Curated product discovery experiences.









Finding great fitness products is not easy.

The industry is notorious for its shady advertising tactics and debatably effective products. I was shopping for a product that solved this problem in my natural bodybuilding niche and couldn't find anything even close to what I was looking for. So, I started GymBag with the goal of creating a trustworthy product discovery experience that gave bodybuilders something to look forward to each month.




End-to-end Product Design, Brand Design and Strategy, E-Commerce and Digital Marketing, Web Design & Development




1 year


I founded GymBag in 2015 with the goal of building a business. I never intended to become a designer...


Rapid testing with concept photos

As soon as I hatched the idea, I grabbed the nearest shoebox, filled it with fitness products, and sent pictures to 5-10 of my friends.
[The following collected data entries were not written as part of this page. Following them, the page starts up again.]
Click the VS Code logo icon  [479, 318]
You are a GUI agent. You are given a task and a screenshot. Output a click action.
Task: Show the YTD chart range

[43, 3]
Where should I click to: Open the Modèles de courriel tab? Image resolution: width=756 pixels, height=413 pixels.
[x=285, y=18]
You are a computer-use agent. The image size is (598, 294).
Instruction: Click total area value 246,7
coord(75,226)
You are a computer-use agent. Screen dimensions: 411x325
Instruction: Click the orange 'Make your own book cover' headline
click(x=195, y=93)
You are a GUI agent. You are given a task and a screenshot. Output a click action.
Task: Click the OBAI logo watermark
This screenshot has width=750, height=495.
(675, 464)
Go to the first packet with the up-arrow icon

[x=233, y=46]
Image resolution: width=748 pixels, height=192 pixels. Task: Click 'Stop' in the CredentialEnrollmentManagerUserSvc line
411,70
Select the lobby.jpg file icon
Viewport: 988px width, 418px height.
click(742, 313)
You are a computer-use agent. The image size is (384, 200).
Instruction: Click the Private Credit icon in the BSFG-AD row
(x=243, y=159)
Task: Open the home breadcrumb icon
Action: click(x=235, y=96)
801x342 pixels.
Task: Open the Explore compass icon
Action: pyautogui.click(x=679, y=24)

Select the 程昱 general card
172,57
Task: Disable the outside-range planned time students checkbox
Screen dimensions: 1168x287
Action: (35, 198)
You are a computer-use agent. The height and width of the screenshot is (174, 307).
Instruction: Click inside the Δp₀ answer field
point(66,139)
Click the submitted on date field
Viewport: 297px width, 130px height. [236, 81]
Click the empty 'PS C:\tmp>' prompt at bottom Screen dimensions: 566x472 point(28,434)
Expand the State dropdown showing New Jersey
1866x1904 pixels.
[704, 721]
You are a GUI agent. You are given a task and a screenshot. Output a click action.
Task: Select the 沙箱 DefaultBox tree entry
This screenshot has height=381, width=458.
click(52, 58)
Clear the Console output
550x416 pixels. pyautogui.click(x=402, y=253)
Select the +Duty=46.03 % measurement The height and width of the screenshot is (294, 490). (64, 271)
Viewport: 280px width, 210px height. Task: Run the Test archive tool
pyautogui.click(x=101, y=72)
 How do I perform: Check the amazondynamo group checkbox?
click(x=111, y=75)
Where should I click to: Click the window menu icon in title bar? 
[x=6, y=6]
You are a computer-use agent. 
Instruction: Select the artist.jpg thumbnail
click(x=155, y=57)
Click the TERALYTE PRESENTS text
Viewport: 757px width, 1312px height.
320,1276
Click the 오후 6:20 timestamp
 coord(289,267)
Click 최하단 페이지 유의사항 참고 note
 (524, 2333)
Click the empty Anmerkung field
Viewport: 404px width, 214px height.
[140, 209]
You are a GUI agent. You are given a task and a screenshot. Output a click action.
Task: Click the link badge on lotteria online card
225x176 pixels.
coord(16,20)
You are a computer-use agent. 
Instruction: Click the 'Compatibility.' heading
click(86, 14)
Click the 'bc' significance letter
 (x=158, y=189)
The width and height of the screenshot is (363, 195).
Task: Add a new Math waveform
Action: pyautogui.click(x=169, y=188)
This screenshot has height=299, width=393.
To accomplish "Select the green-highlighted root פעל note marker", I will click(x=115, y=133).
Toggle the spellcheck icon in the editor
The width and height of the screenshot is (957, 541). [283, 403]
Without giving any context, I asked what they thought of it. Some thought it was a real product I had purchased. Their reactions were overwhelmingly positive and sufficiently validating: "That's sweet, where did you get that?"


logo & Packaging

Crafting a STRONG brand

Without a proprietary product, brand was crucial to GymBag's success. I couldn't afford to hire a designer so I designed the brand myself. I tested different fonts, colours, and taglines but settled on a simple, flat logo, a slightly blocky font, and a bold orange to communicate trust, athleticism, and sophistication. 'Embrace The Journey' positively enforced a difficult and endless, but worthwhile fitness journey while being a nudge to stay subscribed.


Web Design & CRO

Building trust through design

Selling online as a new business necessitated a trustworthy website, especially since we wanted to be the trusted source for discovering great products in an often shady space. I launched via Cratejoy in 2015 (left) which was the best platform at the time for subscription boxes, but it didn't have a drag-and-drop designer yet, just rigid templates.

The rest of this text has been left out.